Do inchaço à perda de peso: quais os sintomas do linfoma que foram ignorados por estudante da Paraíba
Linfoma de Hodgkin é mais comum entre jovens e entre homens, segundo INCA
Oscilações bruscas de peso, inchaços recorrentes e pequenos nódulos pelo corpo fizeram parte da rotina da estudante de odontologia Maisy Peixoto, de 20 anos, ao longo de 2024. Moradora de Esperança, no interior da Paraíba, ela demorou a perceber que os sinais iam além do cansaço da vida universitária. O diagnóstico de linfoma de Hodgkin só veio meses depois, no fim de 2025.
Receba as principais notícias direto no WhatsApp! Inscreva-se no canal do Terra
Durante o ano passado, Maisy passou a notar mudanças incomuns no próprio corpo. Em intervalos curtos, perdia entre cinco e oito quilos e recuperava o peso logo em seguida. Com a agenda dividida entre faculdade e academia, atribuiu as alterações à alimentação irregular e ao desgaste físico.
Em maio de 2025, surgiu um novo alerta. Ao acordar, percebeu os olhos muito inchados. Usuária de lentes de contato, procurou atendimento médico com receio de uma infecção. Após avaliação, recebeu a informação de que se tratava de uma inflamação em um gânglio. O uso de uma pomada fez o sintoma desaparecer temporariamente.

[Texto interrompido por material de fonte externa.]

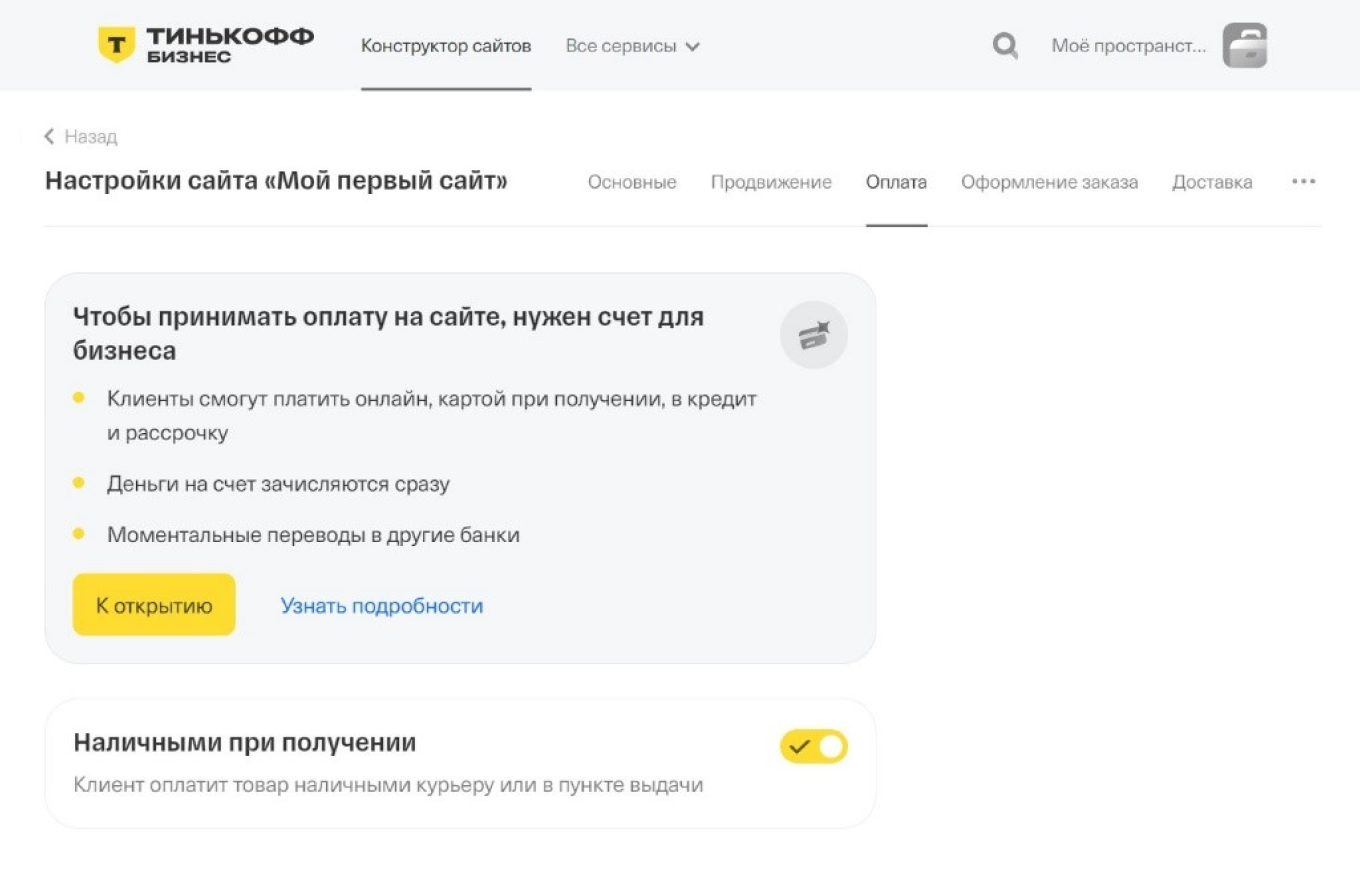Open the chevron next to Все сервисы

click(695, 45)
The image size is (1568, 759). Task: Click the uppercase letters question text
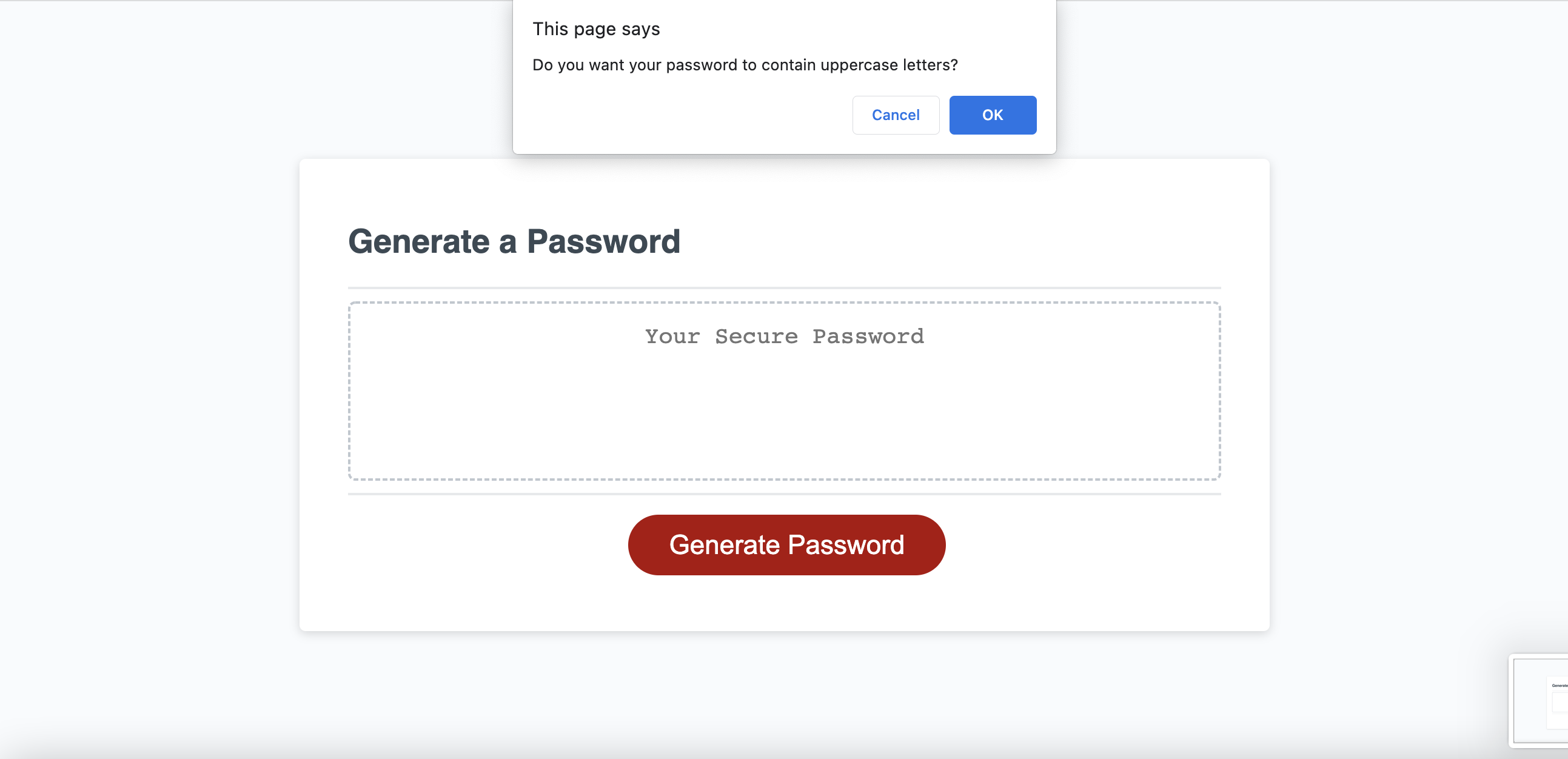(745, 65)
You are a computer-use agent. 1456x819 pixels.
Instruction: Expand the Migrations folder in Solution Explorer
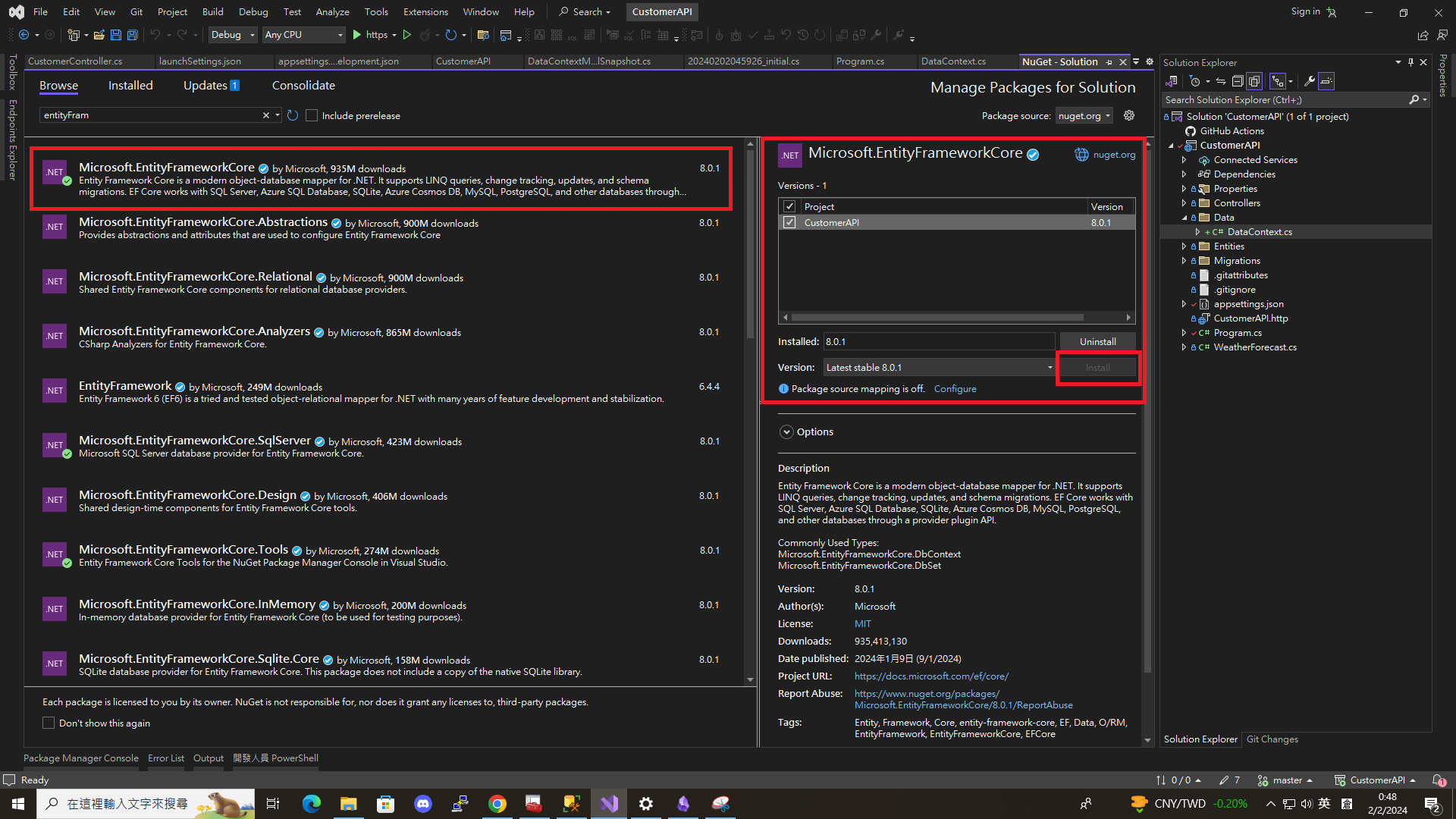coord(1184,261)
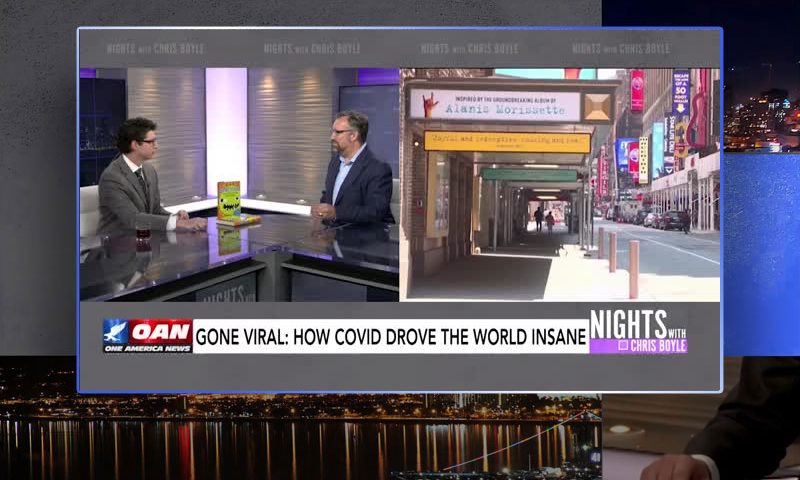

Meses depois, outro sinal apareceu. Enquanto se maquiava, Maisy notou um pequeno caroço no pescoço. Seguindo a orientação de um professor, realizou dois ciclos de anti-inflamatórios, mas não houve melhora. O nódulo foi ignorado até setembro, quando, durante um atendimento clínico, um professor identificou que não se tratava de apenas um caroço, mas de vários. A recomendação foi buscar uma ultrassonografia com urgência.
A estudante passou, então, por exames de sangue e por uma punção. O primeiro laudo apontou linfadenite granulomatosa. Mesmo assim, diante da suspeita de linfoma, ela procurou uma segunda opinião. Após uma biópsia, veio a confirmação: em dezembro de 2025, Maisy recebeu o diagnóstico de linfoma de Hodgkin em estágio 2.
Quais são os sintomas de linfoma de Hodgkin?
De acordo com o Instituto Nacional de Câncer (INCA), a doença pode surgir em qualquer faixa etária, mas é mais comum entre adolescentes e adultos jovens, especialmente entre 15 e 29 anos, além de adultos entre 30 e 39 anos e idosos acima de 75. Os homens têm maior propensão a desenvolver o linfoma de Hodgkin do que as mulheres.
O linfoma pode se manifestar em diferentes partes do corpo, e os sintomas variam conforme a região afetada. Entre os principais sinais de alerta estão:
- Surgimento de ínguas no pescoço, axilas ou virilhas;
- Tosse persistente e falta de ar;
- Inchaço abdominal;
- Febre acima de 37,9 °C;
- Coceira intensa na pele;
- Perda de peso sem causa aparente.
Ainda segundo o INCA, a detecção precoce é essencial para um tratamento efetivo, sendo que é necessário buscar atendimento médico caso apresente: um ou mais ínguas, febre e suores noturinos, cansaço e perda de peso e coceira na pele.
"Na maioria das vezes, esses sintomas não são causados por câncer, mas é necessário investigá-los, principalmente se não melhorarem em poucos dias."